▶

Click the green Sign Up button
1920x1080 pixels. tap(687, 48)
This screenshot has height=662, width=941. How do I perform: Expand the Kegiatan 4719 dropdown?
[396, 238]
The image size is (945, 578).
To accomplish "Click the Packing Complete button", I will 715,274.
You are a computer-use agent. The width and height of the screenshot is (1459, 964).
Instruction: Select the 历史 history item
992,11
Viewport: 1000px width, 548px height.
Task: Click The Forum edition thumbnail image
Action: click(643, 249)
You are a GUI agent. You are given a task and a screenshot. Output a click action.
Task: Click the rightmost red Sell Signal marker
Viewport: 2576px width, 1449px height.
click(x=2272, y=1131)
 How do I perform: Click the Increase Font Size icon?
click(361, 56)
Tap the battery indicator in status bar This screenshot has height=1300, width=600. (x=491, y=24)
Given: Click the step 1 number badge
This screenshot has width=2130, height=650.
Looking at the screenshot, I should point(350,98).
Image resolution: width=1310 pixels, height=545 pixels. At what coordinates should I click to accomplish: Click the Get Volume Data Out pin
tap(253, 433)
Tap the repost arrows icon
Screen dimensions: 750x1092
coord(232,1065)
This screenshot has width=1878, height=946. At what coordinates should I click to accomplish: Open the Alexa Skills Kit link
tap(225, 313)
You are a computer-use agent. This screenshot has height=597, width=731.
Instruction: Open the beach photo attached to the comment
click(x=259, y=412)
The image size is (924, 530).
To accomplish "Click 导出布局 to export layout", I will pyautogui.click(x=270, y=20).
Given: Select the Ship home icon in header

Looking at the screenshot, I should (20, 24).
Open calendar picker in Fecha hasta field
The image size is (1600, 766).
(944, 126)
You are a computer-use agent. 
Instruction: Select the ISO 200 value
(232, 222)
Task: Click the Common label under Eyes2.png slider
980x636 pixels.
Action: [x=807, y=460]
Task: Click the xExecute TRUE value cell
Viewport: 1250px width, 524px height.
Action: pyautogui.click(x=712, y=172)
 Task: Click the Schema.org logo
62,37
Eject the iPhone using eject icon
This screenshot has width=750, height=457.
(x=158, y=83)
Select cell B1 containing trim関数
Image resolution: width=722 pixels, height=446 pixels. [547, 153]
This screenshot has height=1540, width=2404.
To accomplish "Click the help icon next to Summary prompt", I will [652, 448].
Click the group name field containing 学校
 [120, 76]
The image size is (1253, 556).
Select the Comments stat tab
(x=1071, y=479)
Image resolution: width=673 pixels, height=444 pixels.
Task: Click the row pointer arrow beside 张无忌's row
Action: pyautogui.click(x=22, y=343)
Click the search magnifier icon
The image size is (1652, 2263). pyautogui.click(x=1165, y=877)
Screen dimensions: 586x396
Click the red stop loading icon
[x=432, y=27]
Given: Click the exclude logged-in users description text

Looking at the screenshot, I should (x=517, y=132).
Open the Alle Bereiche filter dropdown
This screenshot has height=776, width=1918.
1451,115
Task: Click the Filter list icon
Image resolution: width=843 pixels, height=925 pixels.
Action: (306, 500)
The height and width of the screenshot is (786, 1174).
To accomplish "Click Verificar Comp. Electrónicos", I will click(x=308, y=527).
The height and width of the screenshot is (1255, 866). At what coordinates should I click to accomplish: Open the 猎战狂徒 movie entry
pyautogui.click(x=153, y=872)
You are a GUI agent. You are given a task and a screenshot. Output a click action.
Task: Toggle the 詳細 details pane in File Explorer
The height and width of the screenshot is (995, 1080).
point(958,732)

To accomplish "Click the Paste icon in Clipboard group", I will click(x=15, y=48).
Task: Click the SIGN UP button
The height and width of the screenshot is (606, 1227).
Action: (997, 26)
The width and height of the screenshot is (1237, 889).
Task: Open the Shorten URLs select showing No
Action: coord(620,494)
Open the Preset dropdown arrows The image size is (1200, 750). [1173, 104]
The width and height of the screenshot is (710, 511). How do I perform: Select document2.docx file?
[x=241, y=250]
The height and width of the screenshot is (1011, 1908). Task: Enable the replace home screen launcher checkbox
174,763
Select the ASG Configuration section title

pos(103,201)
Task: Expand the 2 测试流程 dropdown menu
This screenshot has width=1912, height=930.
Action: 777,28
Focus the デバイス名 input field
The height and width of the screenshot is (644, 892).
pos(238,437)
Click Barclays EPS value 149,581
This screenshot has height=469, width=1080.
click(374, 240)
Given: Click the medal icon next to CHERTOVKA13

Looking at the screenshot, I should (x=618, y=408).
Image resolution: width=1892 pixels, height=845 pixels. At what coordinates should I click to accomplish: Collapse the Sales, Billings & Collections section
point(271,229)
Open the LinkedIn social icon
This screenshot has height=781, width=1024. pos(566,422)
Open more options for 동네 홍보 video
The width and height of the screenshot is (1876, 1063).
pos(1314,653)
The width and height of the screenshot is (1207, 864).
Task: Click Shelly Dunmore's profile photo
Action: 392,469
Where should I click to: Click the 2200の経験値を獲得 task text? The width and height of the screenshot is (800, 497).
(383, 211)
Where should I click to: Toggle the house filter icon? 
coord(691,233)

◀

All lines in the listing above should be written out again exactly.

Answer section |
Click the green Sign Up button
1920x1080 pixels. tap(687, 48)
This screenshot has height=662, width=941. How do I perform: Expand the Kegiatan 4719 dropdown?
[396, 238]
The image size is (945, 578).
To accomplish "Click the Packing Complete button", I will 715,274.
You are a computer-use agent. The width and height of the screenshot is (1459, 964).
Instruction: Select the 历史 history item
992,11
Viewport: 1000px width, 548px height.
Task: Click The Forum edition thumbnail image
Action: click(643, 249)
You are a GUI agent. You are given a task and a screenshot. Output a click action.
Task: Click the rightmost red Sell Signal marker
Viewport: 2576px width, 1449px height.
click(x=2272, y=1131)
 How do I perform: Click the Increase Font Size icon?
click(361, 56)
Tap the battery indicator in status bar This screenshot has height=1300, width=600. (x=491, y=24)
Given: Click the step 1 number badge
This screenshot has width=2130, height=650.
Looking at the screenshot, I should point(350,98).
Image resolution: width=1310 pixels, height=545 pixels. At what coordinates should I click to accomplish: Click the Get Volume Data Out pin
tap(253, 433)
Tap the repost arrows icon
Screen dimensions: 750x1092
coord(232,1065)
This screenshot has width=1878, height=946. At what coordinates should I click to accomplish: Open the Alexa Skills Kit link
tap(225, 313)
You are a computer-use agent. This screenshot has height=597, width=731.
Instruction: Open the beach photo attached to the comment
click(x=259, y=412)
The image size is (924, 530).
To accomplish "Click 导出布局 to export layout", I will pyautogui.click(x=270, y=20).
Given: Select the Ship home icon in header

Looking at the screenshot, I should (20, 24).
Open calendar picker in Fecha hasta field
The image size is (1600, 766).
(944, 126)
You are a computer-use agent. 
Instruction: Select the ISO 200 value
(232, 222)
Task: Click the Common label under Eyes2.png slider
980x636 pixels.
Action: [x=807, y=460]
Task: Click the xExecute TRUE value cell
Viewport: 1250px width, 524px height.
Action: pyautogui.click(x=712, y=172)
 Task: Click the Schema.org logo
62,37
Eject the iPhone using eject icon
This screenshot has width=750, height=457.
(x=158, y=83)
Select cell B1 containing trim関数
Image resolution: width=722 pixels, height=446 pixels. [547, 153]
This screenshot has height=1540, width=2404.
To accomplish "Click the help icon next to Summary prompt", I will [652, 448].
Click the group name field containing 学校
 [120, 76]
The image size is (1253, 556).
Select the Comments stat tab
(x=1071, y=479)
Image resolution: width=673 pixels, height=444 pixels.
Task: Click the row pointer arrow beside 张无忌's row
Action: pyautogui.click(x=22, y=343)
Click the search magnifier icon
The image size is (1652, 2263). pyautogui.click(x=1165, y=877)
Screen dimensions: 586x396
Click the red stop loading icon
[x=432, y=27]
Given: Click the exclude logged-in users description text

Looking at the screenshot, I should (x=517, y=132).
Open the Alle Bereiche filter dropdown
This screenshot has height=776, width=1918.
1451,115
Task: Click the Filter list icon
Image resolution: width=843 pixels, height=925 pixels.
Action: (306, 500)
The height and width of the screenshot is (786, 1174).
To accomplish "Click Verificar Comp. Electrónicos", I will click(x=308, y=527).
The height and width of the screenshot is (1255, 866). At what coordinates should I click to accomplish: Open the 猎战狂徒 movie entry
pyautogui.click(x=153, y=872)
You are a GUI agent. You are given a task and a screenshot. Output a click action.
Task: Toggle the 詳細 details pane in File Explorer
The height and width of the screenshot is (995, 1080).
point(958,732)

To accomplish "Click the Paste icon in Clipboard group", I will click(x=15, y=48).
Task: Click the SIGN UP button
The height and width of the screenshot is (606, 1227).
Action: (997, 26)
The width and height of the screenshot is (1237, 889).
Task: Open the Shorten URLs select showing No
Action: coord(620,494)
Open the Preset dropdown arrows The image size is (1200, 750). [1173, 104]
The width and height of the screenshot is (710, 511). How do I perform: Select document2.docx file?
[x=241, y=250]
The height and width of the screenshot is (1011, 1908). Task: Enable the replace home screen launcher checkbox
174,763
Select the ASG Configuration section title

pos(103,201)
Task: Expand the 2 测试流程 dropdown menu
This screenshot has width=1912, height=930.
Action: 777,28
Focus the デバイス名 input field
The height and width of the screenshot is (644, 892).
pos(238,437)
Click Barclays EPS value 149,581
This screenshot has height=469, width=1080.
click(374, 240)
Given: Click the medal icon next to CHERTOVKA13

Looking at the screenshot, I should (x=618, y=408).
Image resolution: width=1892 pixels, height=845 pixels. At what coordinates should I click to accomplish: Collapse the Sales, Billings & Collections section
point(271,229)
Open the LinkedIn social icon
This screenshot has height=781, width=1024. pos(566,422)
Open more options for 동네 홍보 video
The width and height of the screenshot is (1876, 1063).
pos(1314,653)
The width and height of the screenshot is (1207, 864).
Task: Click Shelly Dunmore's profile photo
Action: 392,469
Where should I click to: Click the 2200の経験値を獲得 task text? The width and height of the screenshot is (800, 497).
(383, 211)
Where should I click to: Toggle the house filter icon? 
coord(691,233)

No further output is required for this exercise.